▸ **Saved entries**:
----------------

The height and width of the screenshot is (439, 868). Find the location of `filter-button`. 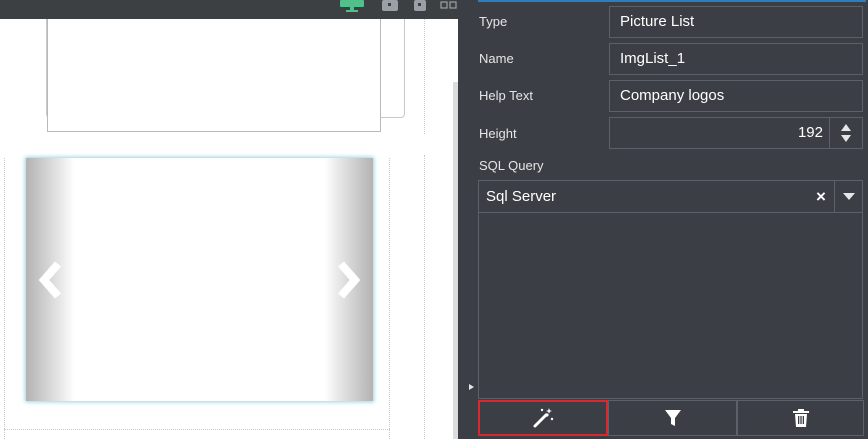

filter-button is located at coordinates (672, 418).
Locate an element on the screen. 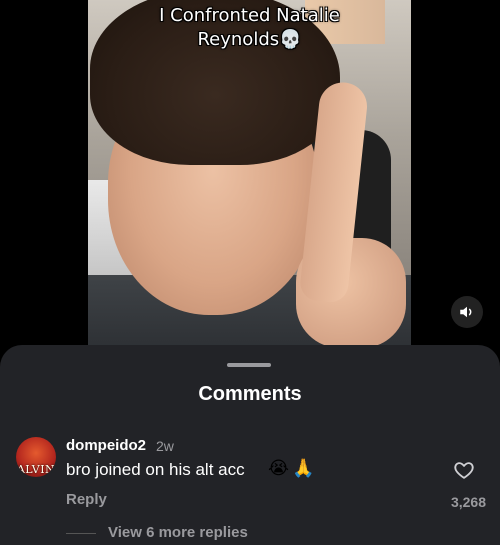 This screenshot has width=500, height=545. video-caption: I Confronted Natalie Reynolds💀 is located at coordinates (250, 28).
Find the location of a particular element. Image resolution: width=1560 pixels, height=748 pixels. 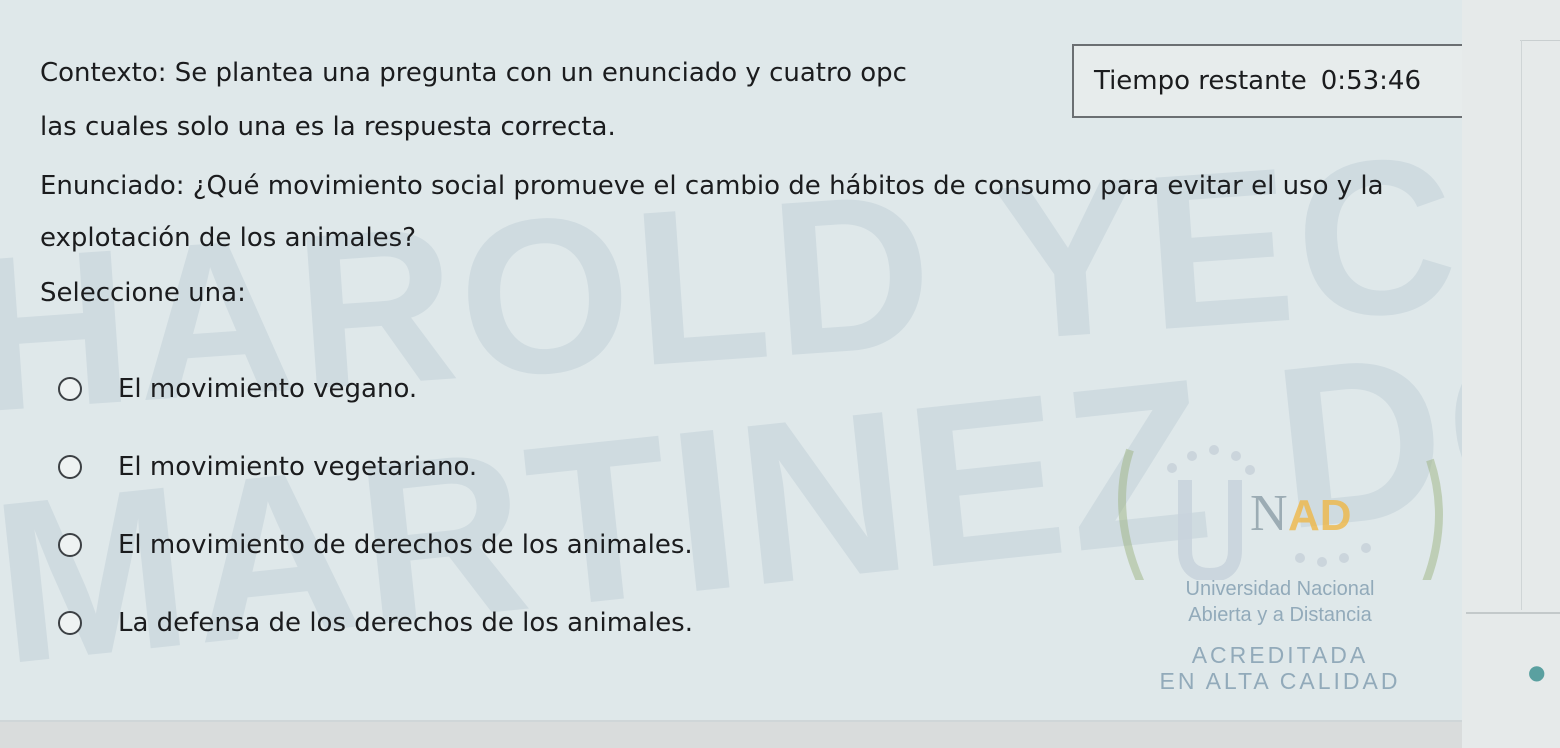

timer-label: Tiempo restante is located at coordinates (1200, 81).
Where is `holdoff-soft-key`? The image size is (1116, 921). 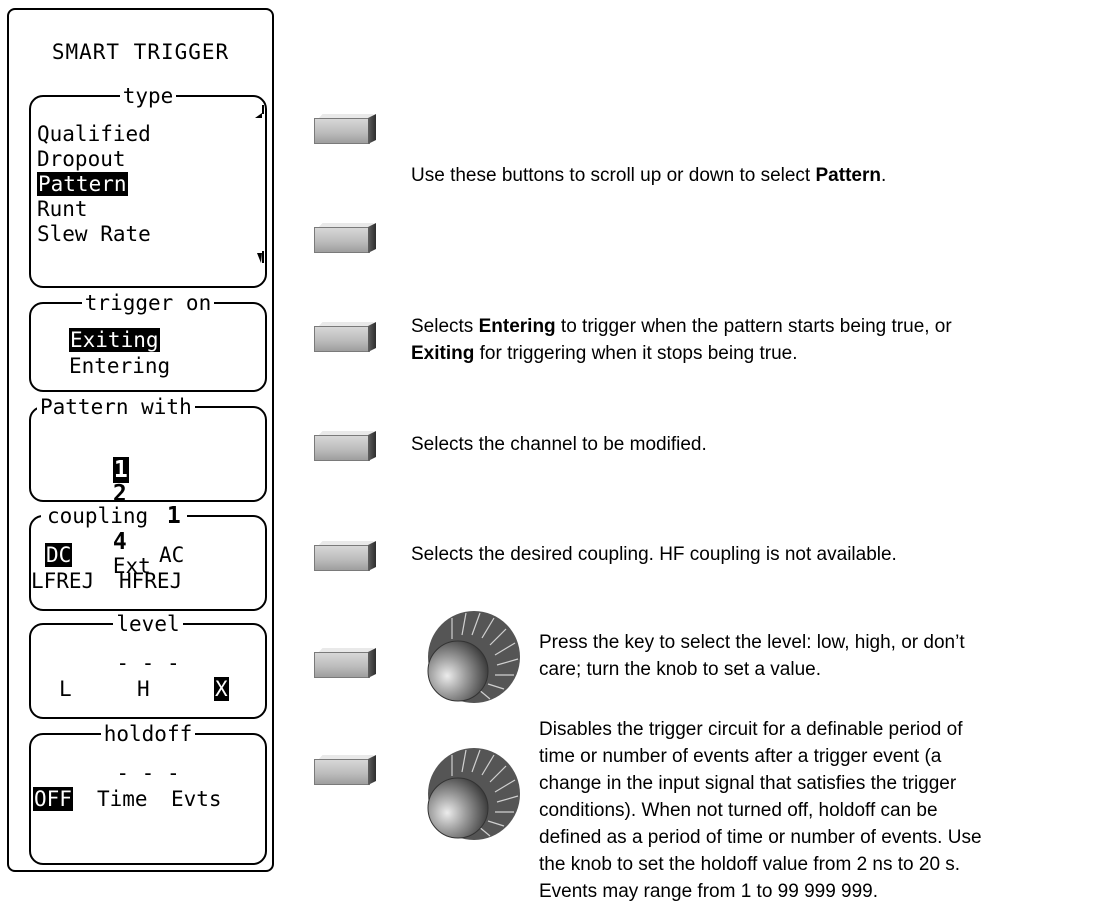 holdoff-soft-key is located at coordinates (345, 770).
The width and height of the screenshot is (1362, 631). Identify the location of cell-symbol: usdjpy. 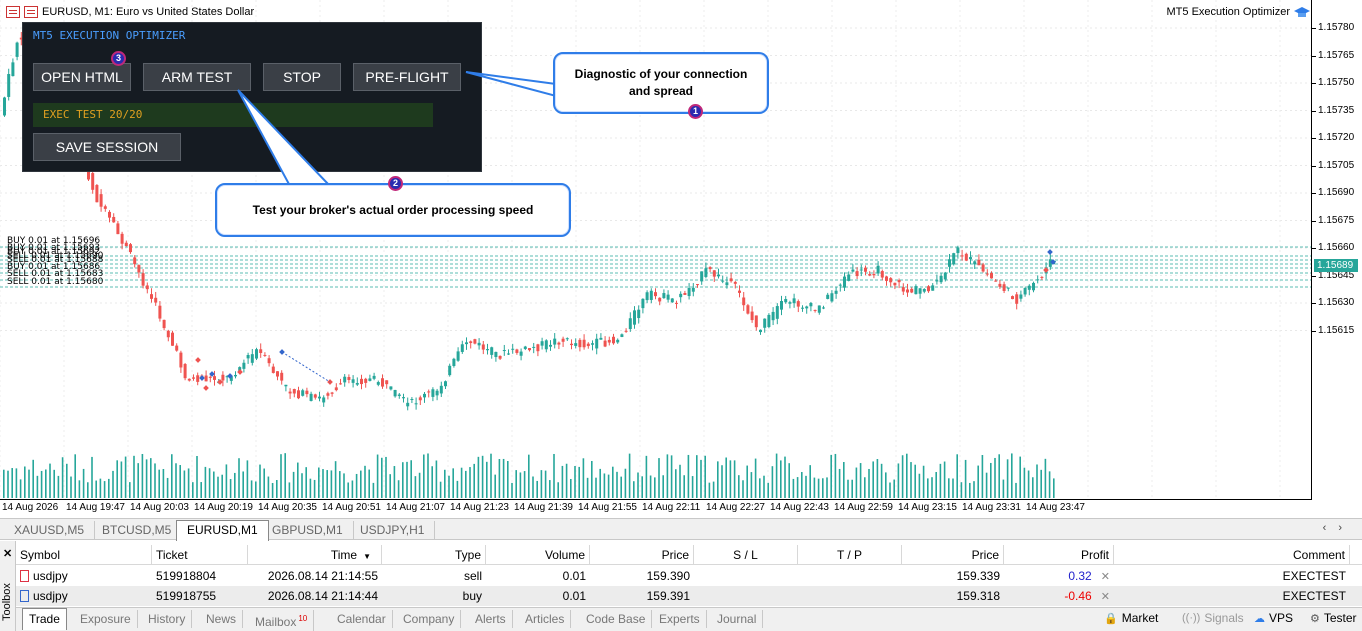
(84, 576).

----------------

▸ **DESCRIPTION OF THE TASK**: Present the lines from the one containing "The width and" through the end of the saved entries as a Markdown table with the columns Row and Saved line, skipping any blank lines. Do not include the pictures in your answer.

▸ **SOLUTION**:
| Row | Saved line |
|---|---|
| 1 | The width and height of the screenshot is (1362, 631). Identify the location of cell-symbol: usdjpy.  |
| 2 | (84, 576). |